I see its getting set, not sure about its use yet:

coll.js opt[readPreference]: [object Object]
coll.js opt[tailable]: true
coll.js opt[awaitData]: true
coll.js opt[oplogReplay]: true
coll.js opt[maxTimeMS]: 100
coll.js opt[timeout]: false
coll.js opt[numberOfRetries]: 1.7976931348623157e+308
coll.js opt[skip]: 0
coll.js opt[limit]: 0
coll.js opt[slaveOk]: true
coll.js opt[noCursorTimeout]: false
doktoroblivion commented 6 years ago

I think I found the real issue, the index.js code is not restarting the tail on timeout. So I am testing the following.

  function onerror(err) {
    if (/cursor (killed or )?timed out/.test(err.message)) {
      debug('cursor timeout - re-tailing %j', err)
      tail()
    } else if (/exceeded time limit/.test(err.message)) {
      debug('cursor exceeded timeout - re-tailing %j', err)
      tail()
    } else {
      debug('oplog error %j', err)
      oplog.emit('error', err)
    }
  }
doktoroblivion commented 6 years ago

The above appears to work, I will create a PR to contrib this back. Since I am using TLS connections across the wire this may have something to do with you missing this particular cursor error, as well as perhaps the versions of node and npm I am using.

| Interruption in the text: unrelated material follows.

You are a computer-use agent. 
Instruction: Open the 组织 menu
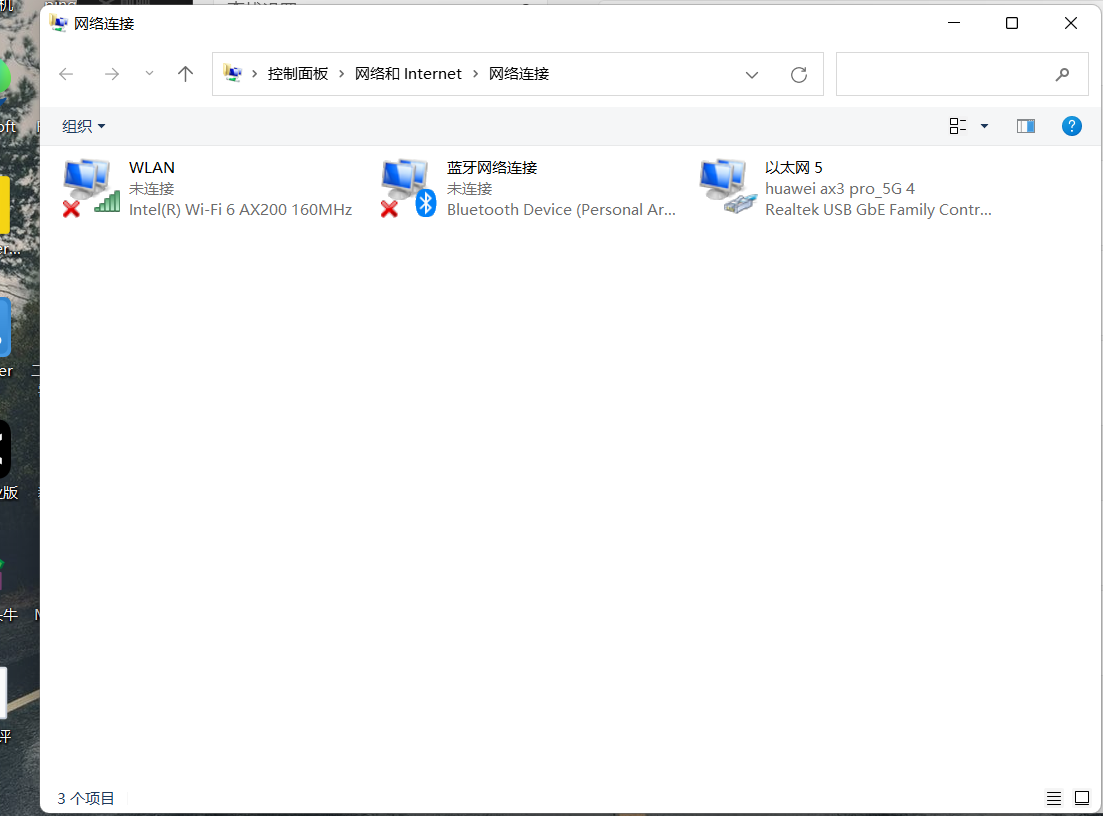(x=84, y=126)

heipei commented 6 years ago

Hey, did you ever create a PR? Was this issue solved? Seeing some problems with oplog tailing here as well, and just want to make sure which path to chase down on.

doktoroblivion commented 6 years ago

@heipei No, I never created a PR for the above, but the above does appear to work for us. Its strange since I am not sure what triggers the other message and have not been able to track down the cause, other than possible internal private network contstraints (we do not use external IPs with oplog).